Caché : Critique

Vincent Julé | 4 octobre 2005
Vincent Julé | 4 octobre 2005

Lors d'une interview accordée à l'occasion de la sortie de quatre films de Michael Haneke en DVD (la totale bientôt sur le site) pour lesquels il a réalisé une série d'entretiens, Serge Toubiana, ancien rédacteur en chef des Cahiers du cinéma et actuel directeur de la Cinémathèque, définissait l'univers du réalisateur autrichien ainsi : « C'est un cinéaste qui s'intéresse au monde dans lequel nous vivons. Le monde urbain, civilisé, normalisé des grandes villes occidentales. Mais plus encore, il s'attarde sur ce grain de sable, qui dérègle les machines, les logiques, les fantasmes qui nous permettent de vivre. Il les piège, les questionne à travers des dispositifs, des récits, des scènes. » 

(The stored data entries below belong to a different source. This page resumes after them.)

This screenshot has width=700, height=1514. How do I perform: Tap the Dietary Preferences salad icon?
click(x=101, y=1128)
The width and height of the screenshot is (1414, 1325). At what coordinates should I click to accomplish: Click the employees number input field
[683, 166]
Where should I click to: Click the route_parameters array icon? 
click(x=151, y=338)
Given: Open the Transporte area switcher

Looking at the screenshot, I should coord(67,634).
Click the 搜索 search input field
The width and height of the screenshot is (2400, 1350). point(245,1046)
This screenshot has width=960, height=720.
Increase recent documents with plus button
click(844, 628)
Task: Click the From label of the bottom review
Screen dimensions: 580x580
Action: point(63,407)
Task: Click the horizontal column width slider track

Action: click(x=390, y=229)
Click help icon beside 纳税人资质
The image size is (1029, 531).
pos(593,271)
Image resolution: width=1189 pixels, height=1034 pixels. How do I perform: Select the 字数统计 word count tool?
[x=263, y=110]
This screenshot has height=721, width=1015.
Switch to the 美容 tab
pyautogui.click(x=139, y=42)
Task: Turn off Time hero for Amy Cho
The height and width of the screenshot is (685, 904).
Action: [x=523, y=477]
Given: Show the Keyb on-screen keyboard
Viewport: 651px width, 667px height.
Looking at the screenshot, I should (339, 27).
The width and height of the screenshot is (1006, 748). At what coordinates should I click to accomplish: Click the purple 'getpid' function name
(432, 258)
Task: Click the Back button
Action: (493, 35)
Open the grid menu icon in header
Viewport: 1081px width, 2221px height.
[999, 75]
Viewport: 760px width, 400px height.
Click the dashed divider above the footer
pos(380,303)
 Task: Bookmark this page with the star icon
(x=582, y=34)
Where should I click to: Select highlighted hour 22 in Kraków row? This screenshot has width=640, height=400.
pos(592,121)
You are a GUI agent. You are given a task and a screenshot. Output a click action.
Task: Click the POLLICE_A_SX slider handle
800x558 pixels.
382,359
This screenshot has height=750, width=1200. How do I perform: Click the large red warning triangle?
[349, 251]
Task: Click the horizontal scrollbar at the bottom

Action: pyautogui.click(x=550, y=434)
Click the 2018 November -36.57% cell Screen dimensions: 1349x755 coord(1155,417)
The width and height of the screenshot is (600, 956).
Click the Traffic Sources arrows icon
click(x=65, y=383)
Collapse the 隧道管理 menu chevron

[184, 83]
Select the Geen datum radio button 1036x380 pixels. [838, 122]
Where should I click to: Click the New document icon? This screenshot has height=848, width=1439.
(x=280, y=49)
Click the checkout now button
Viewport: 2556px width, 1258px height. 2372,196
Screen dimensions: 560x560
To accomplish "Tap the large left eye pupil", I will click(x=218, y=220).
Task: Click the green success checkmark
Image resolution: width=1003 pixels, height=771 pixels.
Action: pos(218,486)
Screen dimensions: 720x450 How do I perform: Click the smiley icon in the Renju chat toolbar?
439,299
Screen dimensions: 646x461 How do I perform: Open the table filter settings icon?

Déjà avec son titre, Caché entérine cette définition. Il ne fait d'ailleurs aucun doute que Michael Haneke travaille encore une fois le même matériau : une famille bourgeoise, avec un fils unique, confrontée à une menace intérieure transmise par l'image. La formule peut paraître lourde et schématique, mais elle renvoie pourtant directement aux premières obsessions du metteur en scène sur sa trilogie de la « glaciation émotionnelle » (plus particulièrement Le Septième Continent et Benny's Video).

 

 

Si le fond se révèle le même, la forme, elle, évolue et se renouvelle sans cesse. Et force est de constater que dans Caché, le pouvoir de l'image (et surtout sa transmission via un medium) franchit un nouveau pas. Le fameux pitch de la réception de cassettes vidéo filmées clandestinement était déjà le postulat de départ de Lost Highway (1997). Inquiétante œuvre d'un vidéaste omnipotent (plans à trois mètres du sol), ces images étaient chez David Lynch le point de départ d'une mise en abyme et d'une réflexion sur le travail de metteur en scène. Dès son premier et long plan séquence, Haneke insuffle à une vue somme toute banale un sentiment de peur insondable. Pourquoi et comment ? La résonance immédiate du titre du film, bien sûr ; et surtout cette insistance des minutes durant non pas de la caméra, mais de l'œil du spectateur à guetter le moindre bruit, le moindre changement.

 

L'arrêt et le rembobinage de l'image interviennent alors à la fois comme une libération et une confirmation de notre angoisse. En ne faisant aucune distinction formelle entre cette réalité filmée et la réalité du film, le réalisateur enlève toute possibilité de repère, et de repli, au spectateur. L'étonnement laisse donc vite place à l'impuissance, puis à la solitude et enfin à la détresse. Et l'appréciation ludique du film, qui voudrait d'essayer de distinguer les deux types d'images, se révèle vaine puisque le metteur en scène n'en joue pas. Il préfère, à raison, faire correspondre ce traitement clinique de l'image (glaciale, encore une fois) à l'état intérieur de son personnage principal. Le film livre alors un constat dur et implacable sur la culpabilité, ou plutôt l'absence de culpabilité. Daniel Auteuil réussit l'exploit d'être constamment sur le fil du rasoir, à la limite de l'explosion/implosion, sans pourtant jamais faillir. A raison d'efforts et de compromis ? Non, et c'est bien le plus effrayant dans ce portrait de père de famille insensible.

 

Résumé

Les fins connaisseurs de Michael Haneke bouderont peut-être l'histoire simple et le casting grand public de Caché, mais après un austère Temps du loup, ce film se révèle une expérience incontournable, et plus accessible, pour découvrir son monde, et par là-même un peu du nôtre.